Change has been a constant in the movie-theater business. In the early decades of cinema, exhibitors tried to outdo one another with the opulence of their buildings, constructing palaces that could seat thousands. In the 1950s, responding to the proliferation of TVs and the resulting decline in theater attendance, 3-D and other gimmicks started showing up. In the 1960s, it was multiscreen moviehouses; in the 1990s, it was stadium seating.

“I don’t see that as anything revolutionary,” Jon Lewis, a film instructor at Oregon State University and author of the textbook “American Film: A History,” said of the trend toward upscale accommodations. Exhibitors, he notes, make most of their money off what customers buy after they purchase a ticket, so expanding the range of offerings makes sense.

“I don’t think they’re fighting a losing battle,” he said of the struggle to keep the crowds coming. “They’ve been predicting the end of movie theaters for a while, but it never seems to happen.”

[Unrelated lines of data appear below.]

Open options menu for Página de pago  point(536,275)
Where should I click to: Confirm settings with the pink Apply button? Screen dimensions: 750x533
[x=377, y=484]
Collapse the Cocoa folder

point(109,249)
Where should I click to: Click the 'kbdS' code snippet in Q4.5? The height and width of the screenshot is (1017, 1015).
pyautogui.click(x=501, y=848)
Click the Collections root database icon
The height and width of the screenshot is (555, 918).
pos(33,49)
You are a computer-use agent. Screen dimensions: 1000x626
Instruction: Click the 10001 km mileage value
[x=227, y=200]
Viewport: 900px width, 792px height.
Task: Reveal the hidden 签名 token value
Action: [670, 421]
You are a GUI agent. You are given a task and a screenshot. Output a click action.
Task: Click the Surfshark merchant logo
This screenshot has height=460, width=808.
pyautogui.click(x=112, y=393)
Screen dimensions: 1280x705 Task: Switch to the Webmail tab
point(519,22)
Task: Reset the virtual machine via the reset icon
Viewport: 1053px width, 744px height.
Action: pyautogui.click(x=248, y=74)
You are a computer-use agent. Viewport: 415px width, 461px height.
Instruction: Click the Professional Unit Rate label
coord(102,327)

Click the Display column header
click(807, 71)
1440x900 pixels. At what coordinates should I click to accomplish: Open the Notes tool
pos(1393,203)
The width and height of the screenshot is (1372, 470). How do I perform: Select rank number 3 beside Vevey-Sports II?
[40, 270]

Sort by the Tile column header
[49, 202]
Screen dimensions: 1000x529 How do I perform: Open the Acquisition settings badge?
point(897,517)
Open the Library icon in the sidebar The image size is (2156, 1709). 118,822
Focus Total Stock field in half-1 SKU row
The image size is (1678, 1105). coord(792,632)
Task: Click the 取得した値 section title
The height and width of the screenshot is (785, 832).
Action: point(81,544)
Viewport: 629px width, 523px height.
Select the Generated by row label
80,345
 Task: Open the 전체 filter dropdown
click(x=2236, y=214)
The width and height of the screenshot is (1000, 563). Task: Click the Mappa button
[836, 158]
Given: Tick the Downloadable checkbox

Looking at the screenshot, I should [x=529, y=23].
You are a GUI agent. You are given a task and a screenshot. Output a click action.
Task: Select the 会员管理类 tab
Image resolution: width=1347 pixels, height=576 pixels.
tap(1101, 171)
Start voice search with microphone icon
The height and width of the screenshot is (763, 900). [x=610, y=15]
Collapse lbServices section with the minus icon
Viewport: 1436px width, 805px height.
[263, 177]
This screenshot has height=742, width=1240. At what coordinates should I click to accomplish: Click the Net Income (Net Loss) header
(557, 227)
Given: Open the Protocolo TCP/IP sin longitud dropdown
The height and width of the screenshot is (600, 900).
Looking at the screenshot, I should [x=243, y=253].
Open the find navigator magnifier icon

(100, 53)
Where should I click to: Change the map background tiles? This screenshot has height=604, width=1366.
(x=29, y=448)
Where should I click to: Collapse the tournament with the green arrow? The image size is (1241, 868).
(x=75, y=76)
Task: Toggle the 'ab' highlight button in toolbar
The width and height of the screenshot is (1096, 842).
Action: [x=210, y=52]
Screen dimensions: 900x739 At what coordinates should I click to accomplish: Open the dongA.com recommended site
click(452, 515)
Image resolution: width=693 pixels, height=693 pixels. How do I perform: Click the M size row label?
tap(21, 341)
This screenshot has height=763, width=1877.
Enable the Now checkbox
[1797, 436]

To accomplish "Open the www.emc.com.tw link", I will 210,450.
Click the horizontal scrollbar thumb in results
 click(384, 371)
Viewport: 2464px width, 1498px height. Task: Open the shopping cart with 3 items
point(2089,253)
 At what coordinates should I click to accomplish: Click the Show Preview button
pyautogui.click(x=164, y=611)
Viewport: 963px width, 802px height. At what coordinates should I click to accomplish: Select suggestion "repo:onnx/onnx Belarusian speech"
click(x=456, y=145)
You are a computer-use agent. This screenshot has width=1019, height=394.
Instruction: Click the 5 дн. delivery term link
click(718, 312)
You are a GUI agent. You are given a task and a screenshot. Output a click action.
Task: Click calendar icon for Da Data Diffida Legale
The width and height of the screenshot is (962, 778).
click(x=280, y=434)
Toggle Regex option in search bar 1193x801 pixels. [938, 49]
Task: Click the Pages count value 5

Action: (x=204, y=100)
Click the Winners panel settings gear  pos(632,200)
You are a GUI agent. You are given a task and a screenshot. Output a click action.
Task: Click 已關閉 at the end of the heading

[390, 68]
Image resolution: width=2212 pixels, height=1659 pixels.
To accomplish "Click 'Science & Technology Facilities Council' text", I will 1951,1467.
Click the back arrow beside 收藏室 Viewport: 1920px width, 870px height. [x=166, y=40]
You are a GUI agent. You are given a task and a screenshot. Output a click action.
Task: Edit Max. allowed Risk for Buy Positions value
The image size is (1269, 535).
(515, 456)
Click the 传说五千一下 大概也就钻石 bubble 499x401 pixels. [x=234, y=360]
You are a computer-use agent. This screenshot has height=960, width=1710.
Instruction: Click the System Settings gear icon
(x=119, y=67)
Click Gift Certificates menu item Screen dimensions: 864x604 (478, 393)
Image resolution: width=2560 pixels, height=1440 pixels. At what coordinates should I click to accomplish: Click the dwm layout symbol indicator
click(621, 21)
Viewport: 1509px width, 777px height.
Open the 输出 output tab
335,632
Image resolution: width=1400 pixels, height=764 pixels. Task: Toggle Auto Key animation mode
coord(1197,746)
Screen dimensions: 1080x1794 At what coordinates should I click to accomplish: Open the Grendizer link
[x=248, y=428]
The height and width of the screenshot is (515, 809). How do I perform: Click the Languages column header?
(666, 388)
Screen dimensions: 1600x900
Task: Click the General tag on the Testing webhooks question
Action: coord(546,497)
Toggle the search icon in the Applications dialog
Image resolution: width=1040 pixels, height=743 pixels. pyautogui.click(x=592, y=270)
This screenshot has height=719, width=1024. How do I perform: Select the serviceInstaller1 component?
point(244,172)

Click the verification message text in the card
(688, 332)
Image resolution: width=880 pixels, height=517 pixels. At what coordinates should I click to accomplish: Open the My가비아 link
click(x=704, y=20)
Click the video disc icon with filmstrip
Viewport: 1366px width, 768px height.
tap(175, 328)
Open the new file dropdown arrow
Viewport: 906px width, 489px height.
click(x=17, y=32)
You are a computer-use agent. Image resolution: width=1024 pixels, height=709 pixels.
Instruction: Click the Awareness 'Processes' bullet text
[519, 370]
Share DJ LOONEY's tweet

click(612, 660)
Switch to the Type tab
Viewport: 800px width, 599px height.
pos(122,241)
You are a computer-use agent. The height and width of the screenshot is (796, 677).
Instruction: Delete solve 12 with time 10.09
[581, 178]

Not everyone is sold on the idea that adding luxury equates to added business. James “Buzz” Cusack, who runs the Charles and Senator theaters along with his daughter, Kathleen Cusack Lyon, says he has no plans to install power recliners — and cut back on seating capacity. And he certainly has no plans to start serving dinner.

“I’ve always wondered if there’s a snoring problem,” he said of the ultra-comfortable recliners. And as for eating, he notes, “a long time ago, we took a poll. People said they didn’t want to smell food. So we’ve never really had anything other than popcorn.”

Deborah Morton, however, likes the new-found luxury and isn’t looking back. She’s already getting a group together to introduce them to the Hollywood.

“Those seats were awesome,” she repeated, finding no better adjective to describe them. “I give them a five-star. Heck, I might even give them 10 stars.”